The debate over whether organ shortage is a good reason for restricting transplantation before dialysis will lose its relevance, given the theoretical end of this scarcity. We will no longer limit pre-dialysis kidney transplant owing to competition with dialysis patients for a scarce commodity such as human kidneys. As a result, the best option, which is preventive transplant, will become universal and access to it will need to be guaranteed conclusively nationwide. Moreover, once the theoretically inexhaustible source of xenotransplantation exists, the widespread practice of “delisting” patients with doubts about their adherence to treatment, or who are at increased risk of post-transplant graft loss, will have an exclusively economic rationale, not a shortage of kidneys, as has been the case until now. This will trigger new ethical scenarios and new challenges for nephrologists that will need to be addressed in advance.
None of this will be possible unless Spain is able to ensure that it maintains its leadership in transplantation, including in xenotransplantation, which I have defined as disruptive. Unfortunately, the key elements of the Spanish donation and transplant model that have propelled us to this position of leadership (generosity of the population, network organisation, adequate compensation for professionals) will cease to be so crucial when xenotransplantation becomes an almost routine reality. The challenge here will no longer be organisational, but rather related with innovation and financing. It is essential for both the scientific transplant community and the health administration to acknowledge something that, for the time being, merely has the status of a press release, or at most the odd scientific article: organs can now be obtained from genetically manipulated animals with relative ease.14 The consequences of this acknowledgement are immediate: either strategies are developed to obtain these litters of animals and these organs in well-funded public entities, or collaboration with companies already engaged in this production matures into solid projects as soon as possible.

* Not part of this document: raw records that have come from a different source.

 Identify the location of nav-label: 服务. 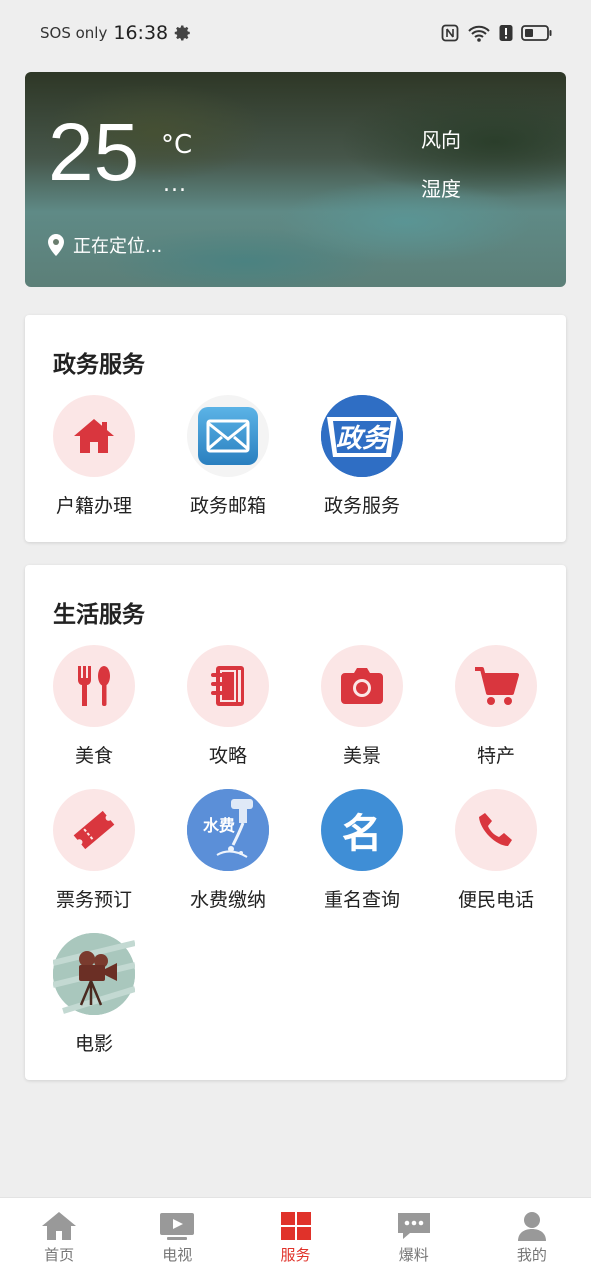
(296, 1255). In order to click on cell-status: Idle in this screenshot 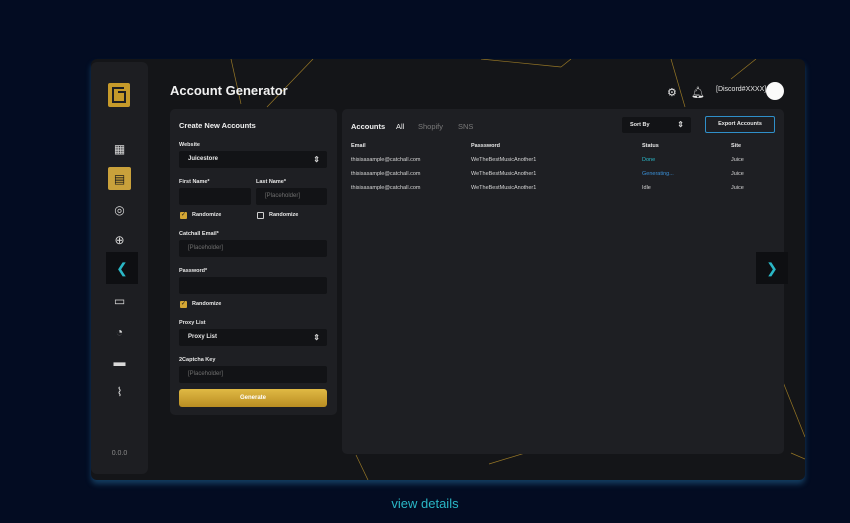, I will do `click(646, 188)`.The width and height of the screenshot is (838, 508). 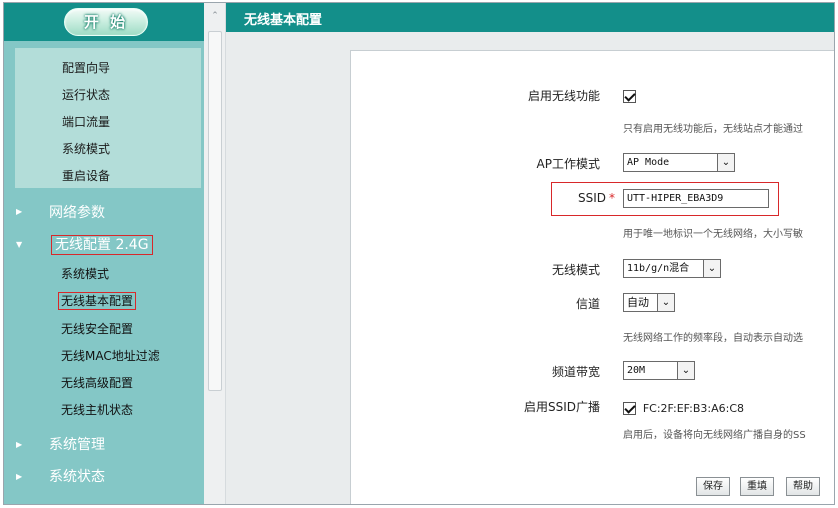 What do you see at coordinates (97, 410) in the screenshot?
I see `sidebar-item-wireless-hosts: 无线主机状态` at bounding box center [97, 410].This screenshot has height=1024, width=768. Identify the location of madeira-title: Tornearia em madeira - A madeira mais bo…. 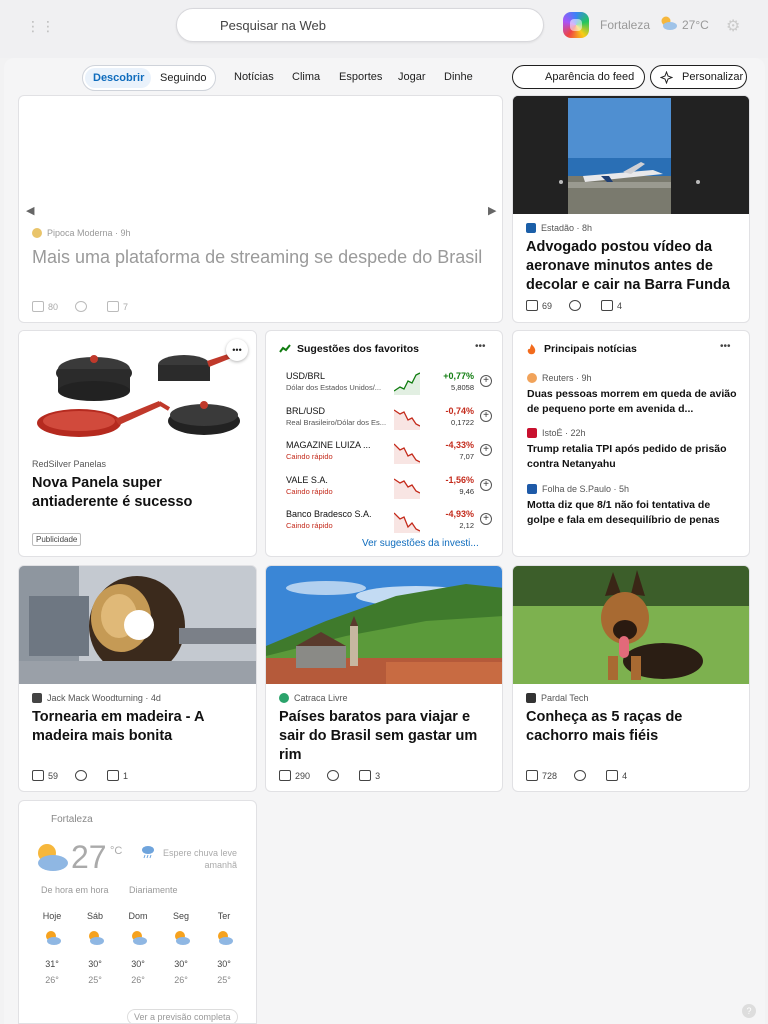
(140, 727).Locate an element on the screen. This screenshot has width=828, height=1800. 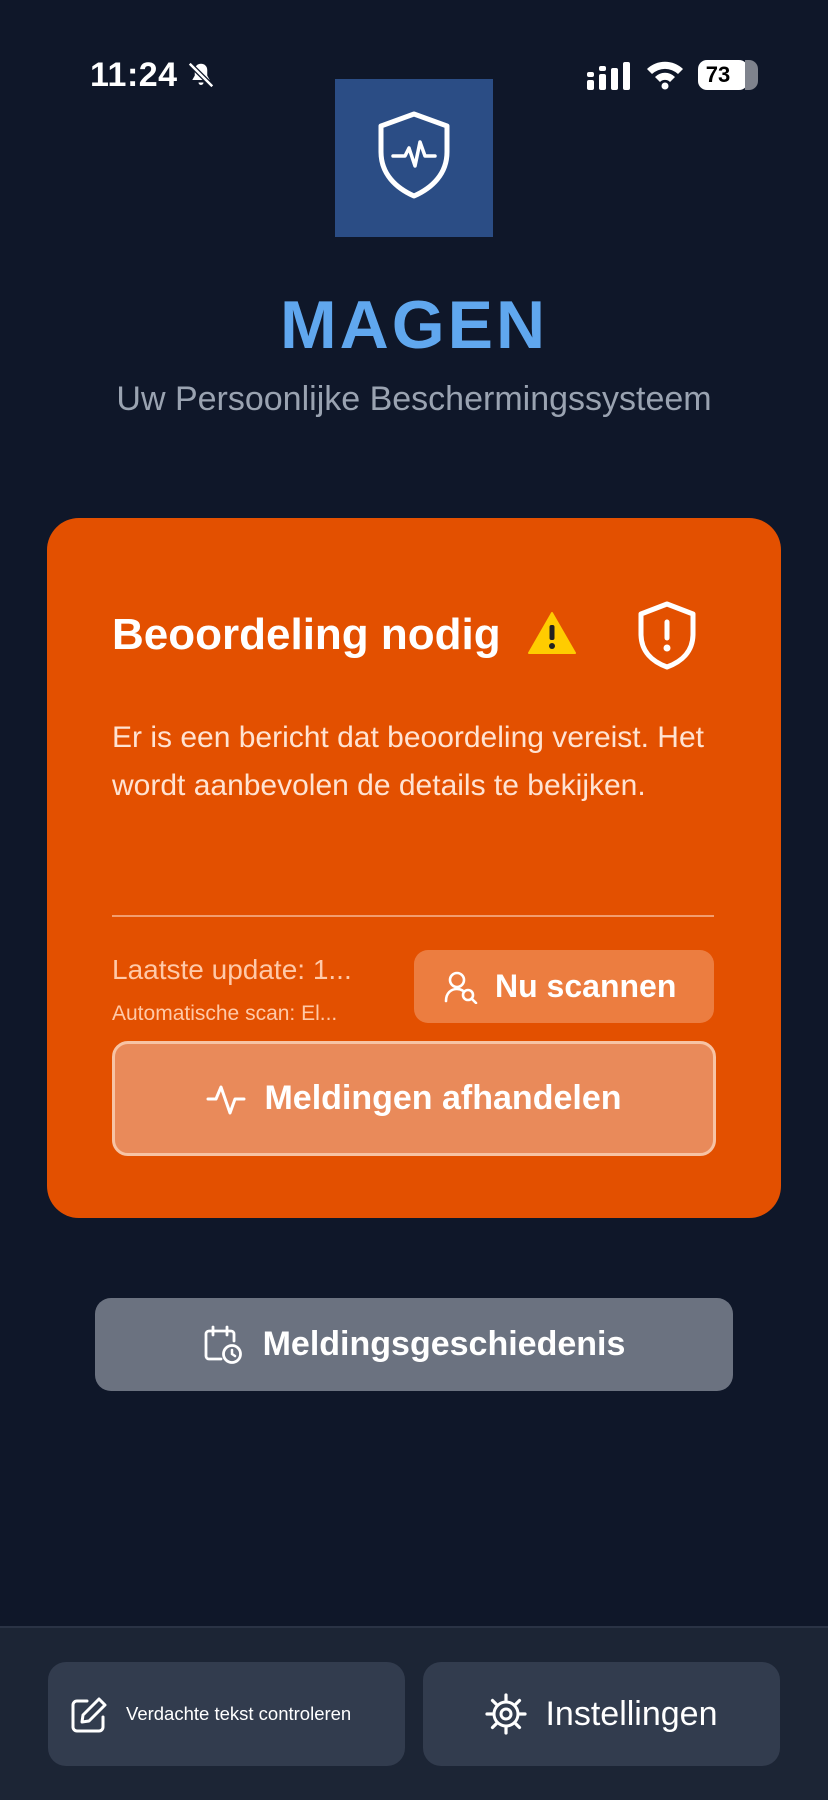
status-time: 11:24 is located at coordinates (134, 75).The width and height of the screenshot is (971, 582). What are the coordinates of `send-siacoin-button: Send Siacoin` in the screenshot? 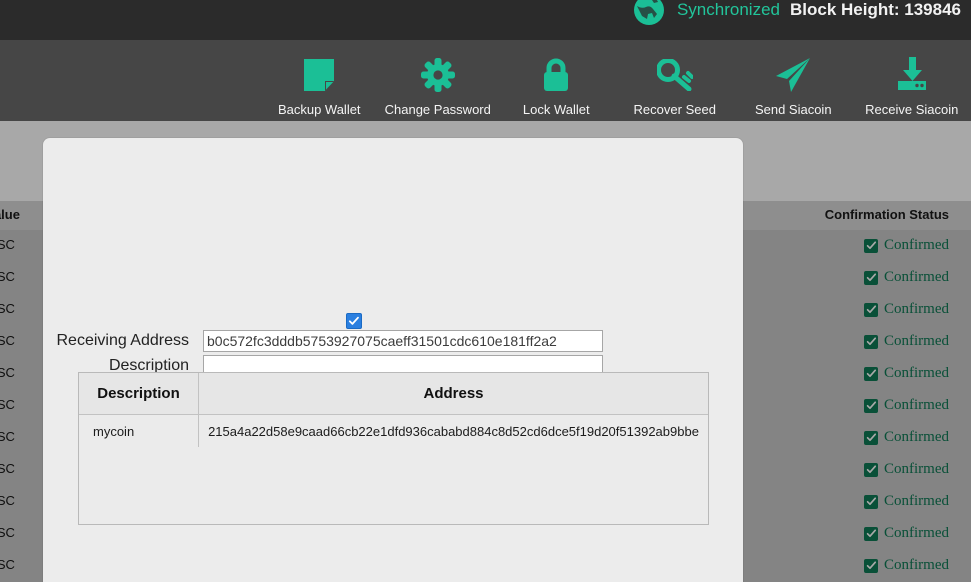 It's located at (794, 78).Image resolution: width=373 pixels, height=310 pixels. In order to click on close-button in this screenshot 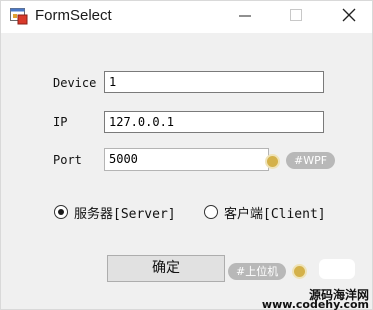, I will do `click(347, 16)`.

I would venture to say that the organisation of transplants in Spain will undergo its most profound change since the creation, 35 years ago, of the National Transplant Organisation: an industrial organ production department will overlap and, eventually, more or less progressively, replace the network for utilising potential deceased donors. Whether through the development of public programmes or by promoting alliances with private biotechnology companies, our health system will need to provide transplant teams with these organs. And here many questions are raised, such as the following: how are we going we make this difficult transition? How are we going to organise the coexistence between allotransplantation and xenotransplantation programmes? How are we going to develop xenotransplantation programmes without adversely affecting the current programmes? Are we finally going to give patients a voice to express their opinion?15 Are we going to conduct high-quality clinical trials to be sure of the efficacy and safety of xenotransplantation? Are we going to wait for countries that are more innovative in research and development to do all the work for us? And one final question/proposal: are we now going to start preparing for the future?